However, the heavy oil hydrocracker concept also has a significant problem: The resid thermal cracking reactions (Reaction 1 on FIG. 1) must operate at the same temperature as the hydrogenation (Reactions 5 and 7 on FIG. 1) and the free radical termination reactions (Reaction 2 and 6 on FIG. 1). As a result the process developer faces the following situation:


The rate of the thermal cracking reactions (Reaction 1 on FIG. 1) increase more rapidly than the rate of the hydrogenation (Reactions 5 and 7 on FIG. 1) and free radical termination reactions (Reaction 2 and 6 on FIG. 1) with increasing temperature. Therefore, the ratio of the hydrogenation reaction rate to thermal cracking reaction rate decreases with increasing temperature.


Fortunately, the hydrogenation reaction rate to the thermal cracking reaction rate ratio required to maintain reactor operability also decreases with increasing temperature (U.S. Pat. No. 4,002,556). Unfortunately, the actual hydrogenation reaction rate to thermal cracking reaction rate ratio decreases more rapidly than the required ratio to maintain reactor operability (U.S. Pat. No. 4,427,535). Therefore, heavy oil hydrocrackers have a maximum operating temperature that is a function of the catalyst hydrogenation activity and feedstock properties, primarily the concentration and effectiveness of hydrogen donor species.


U.S. Pat. No. 4,427,535 first faced this problem by teaching that the ebullated bed hydrocracker operating temperature must be limited such that the percent Ramsbottom carbon residue conversion is greater than the percent resid conversion to distillates to ensure successful operation of an ebullated resid hydrocracker. As a result, heavy oil hydrocracker development efforts have focused on methods to either remove coke precursors or increase the rate of hydrogenation to increase the maximum resid conversion and process efficiency.

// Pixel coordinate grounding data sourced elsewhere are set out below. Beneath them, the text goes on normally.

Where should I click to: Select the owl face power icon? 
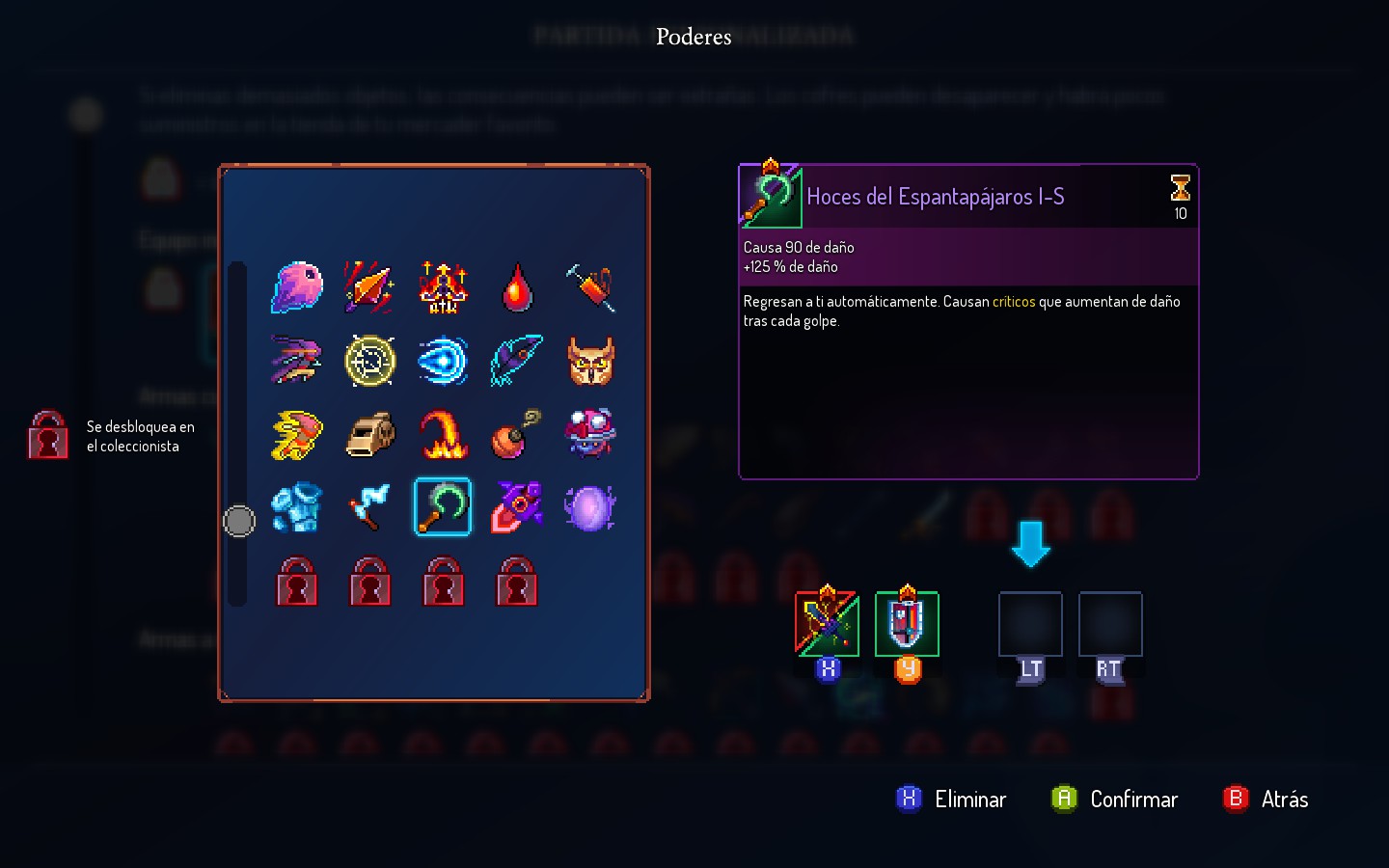tap(589, 361)
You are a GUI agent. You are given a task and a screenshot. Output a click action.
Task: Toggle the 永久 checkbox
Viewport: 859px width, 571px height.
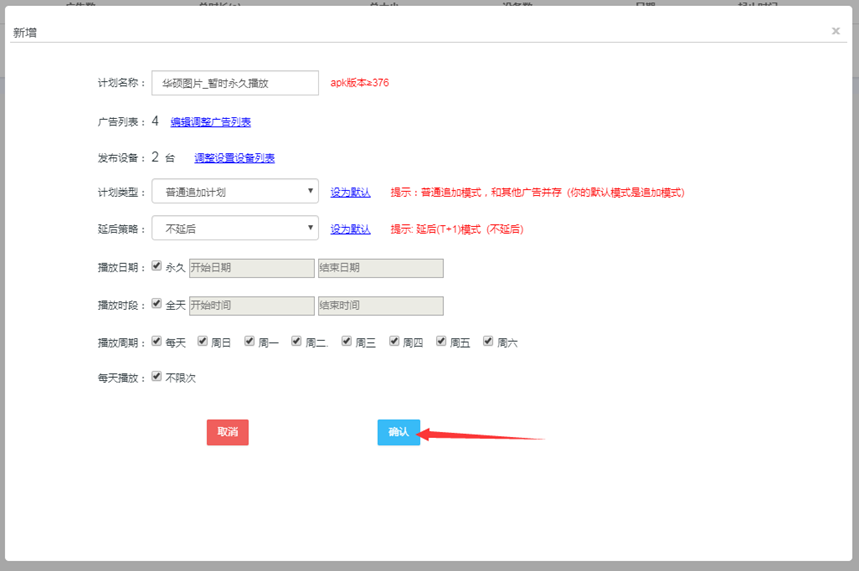(x=157, y=267)
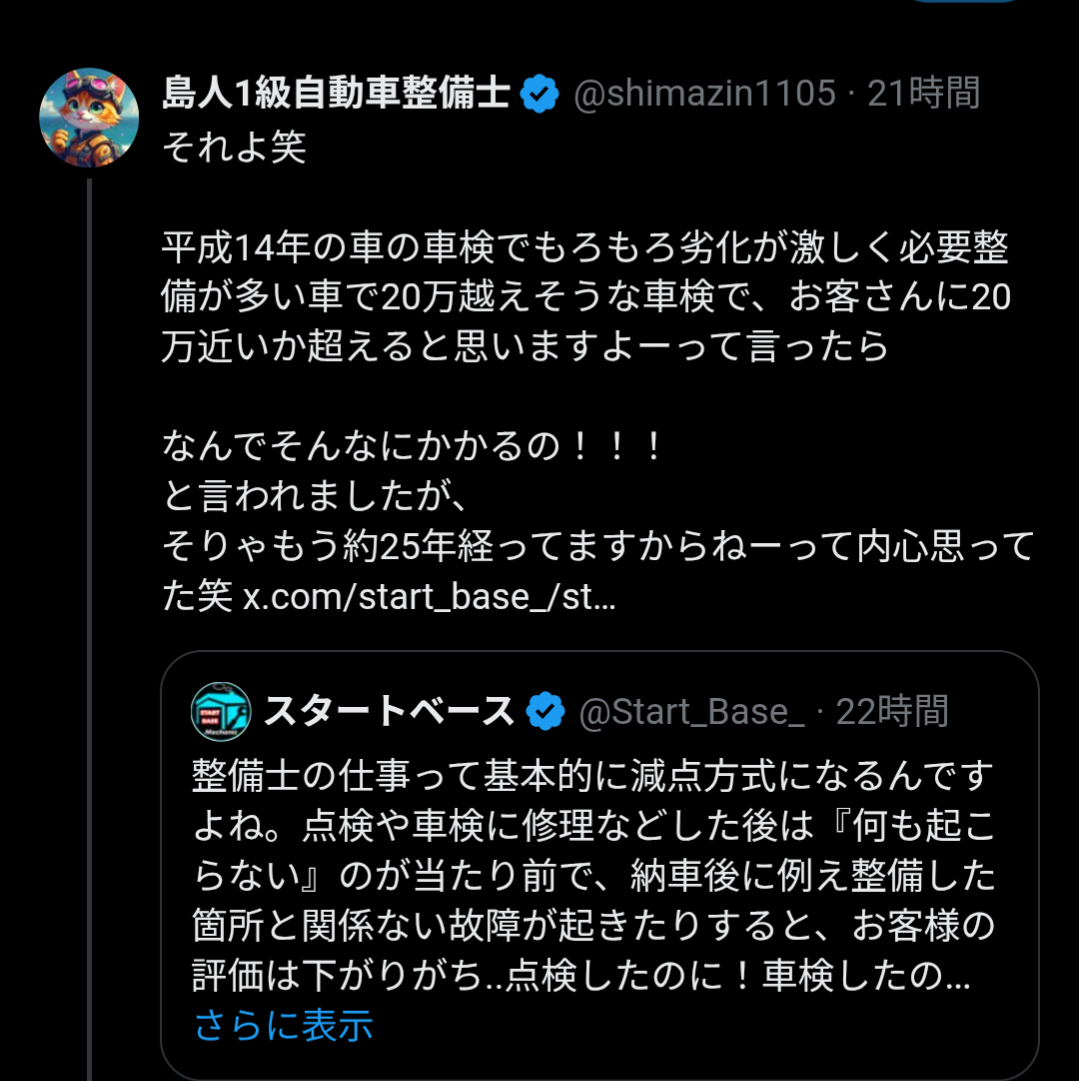Image resolution: width=1079 pixels, height=1081 pixels.
Task: Click verified badge next to スタートベース
Action: [546, 713]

U.S. Pat. No. 4,495,060 teaches the use of a rapid hydrocarbon quench of the ebullated bed hydrocracker liquid product to minimize coke formation in the product recovery system. U.S. Pat. No. 4,411,768 teaches removal of coke precursors from recycle resid feed to an ebullated bed resid hydrocracker by cooling the recycle resid, allowing the coke precursor to form a separate phase, and separating the coke precursor phase. U.S. Pat. No. 4,457,830 teaches the use of acids to remove coke precursors from recycle resid feed to an ebullated bed resid hydrocracker. U.S. Pat. No. 4,686,028 teaches the use of solvent extraction to selectively removal deasphalted oil from the resid hydrocracker to increase asphaltene solubility in the resid hydrocracker and convert the DAO to distillates more efficiently in either fixed bed hydrocracking or fluid catalytic cracking processes.


The related art has identified a wide variety of methods to increase the hydrogenation rate and the heavy oil hydrocracker maximum operable temperature and resid conversion. U.S. Pat. Nos. 4,640,765; 4,686,028; and 5,980,730 teach that the addition of a hydrogen donor solvent, deasphalter resin fraction and deasphalter DAO, respectively, to the ebullated bed hydrocracker feed increase reactor operability. U.S. Pat. No. 5,932,090 teaches the use of fine catalyst to increase the rate of hydrogenation in an entrained flow reactor with catalyst recovery and recycle. U.S. Pat. No. 5,362,382 teaches a two-stage heavy oil process, in which the first stage operates at milder conditions than the second stage. U.S. Pat. Nos. 5,164,075 and 5,288,681 teach methods to produce colloidal heavy oil catalysts that are particularly effective for hydrogenating asphaltenes. WO 2004/056946, WO 2004/056947, and U.S. Pat. Nos. 5,294,329; 5,298,152; and 6,511,937 teach methods to recover and recycle colloidal heavy oil hydrocracking catalysts. U.S. Patent Application US 2005/0241993 teaches the addition of colloidal hydrotreating catalyst to an ebullated heavy oil hydrocracker and operating the reactor gas-liquid separator within 20° F. (11° C.) of the hydrocracker temperature to decrease the rate of coke precursor formation.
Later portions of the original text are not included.